Sonic Free Riders
The least dignified game demo of my life.
This way of controlling the board doesn't just look deranged, it's also tremendously uncomfortable. Bending backwards at the waist is not a natural motion. Bending over in the other direction isn't exactly comfortable either, but at least it's physically possible.
Once we're into the race, the boards fly off in a straight line and it rarely feels as if there's any control at all going on. Jon has slightly better results with wild motions back and forth than I do with more snowboard-esque tilting, but if I were to bend forward with equal enthusiasm my face would be in precarious proximity to his backside, and nobody wants that.

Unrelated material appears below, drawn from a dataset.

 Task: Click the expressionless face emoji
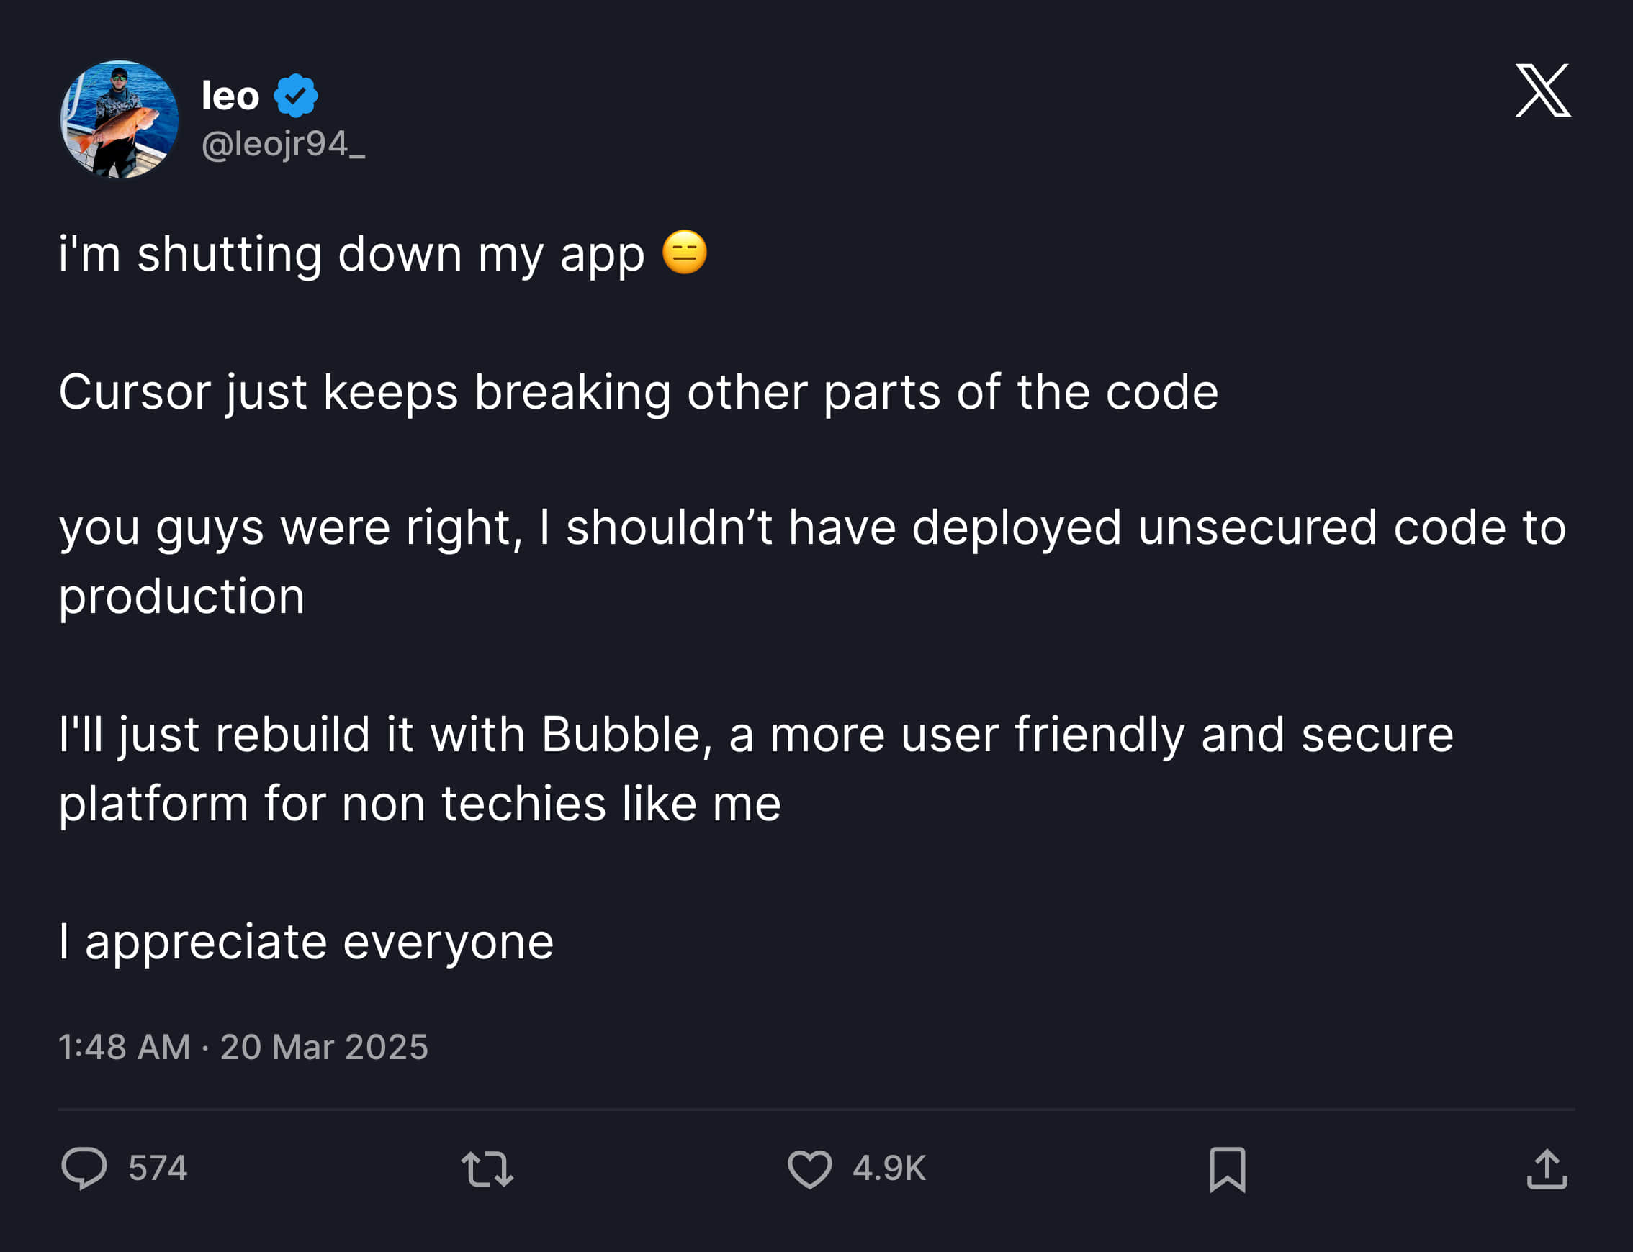[x=684, y=253]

Photos are being taken. This is not dignified. Kinect is never dignified, but this takes the biscuit. You can reach out to the sides to grab rings as you go past, but throwing your torso back and forth with arms outstretched is enough to make you topple over. I fly into an item box and pick up a missile, which the game tells me to fling at Knuckles, who's in front of me. I throw my arm forwards twice without success. Works the third time, though.
There's another ink-splotch item which you activate by clapping your hands together, and this one works first time. When a jump's coming up, you crouch down and then up again to fly off the ramp, pulling stunts that seem to fill up your boost meter. You can then activate a wicked-rad speed boost by turning so that you're face-on to the camera and pushing off with your foot like you're on a skateboard. So far it's the only thing about Sonic Free Riders that's fun and intuitive, until you have to turn sideways again because your character gets confused and flies into a wall, slowing himself back to a crawl.

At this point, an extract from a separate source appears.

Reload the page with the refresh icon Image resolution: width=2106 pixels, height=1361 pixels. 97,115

I finish seventh. Jon is fifth. I ask him how he did it, but he has no idea. We resolve to give the other course a go, but are almost defeated again by the menu. Second time around, the relationship between the movements we're making and what's happening on-screen is sadly no clearer. Riding a jetboard is skittish anyway - if you've played either of the other two Sonic Riders games, you'll know just how skittish - and controlling it by moving your body makes it even more unpredictable. Getting whichever bastard child of the Sonic canon you're playing as to turn at all requires such an exaggerated motion that finesse is out of the question.
There is a possibility here that Sonic Free Riders will feel less entirely random when you get used to controlling it, but the whole point of motion control, particularly Kinect, is that it's supposed to be immediately obvious what you have to do and how you have to do it, and fun to carry it out. It's possible, too, that Kinect itself is having trouble tracking two people playing in a room with others moving around in the background, but that really doesn't reflect well on the device itself, which would be a much larger problem.
There are loads of reasons why games might be worse at preview stage than they are when they're ready to review. Sometimes the tech isn't working properly. Some games just make a bad first impression. Some games just need a little tightening up before they're released to go from broken to perfectly playable. Few undergo miraculous transformations two months before they're released. And going by the series' history, sadly we're not holding out much hope for this one.
Sonic Free Riders is due out for Xbox 360 this November.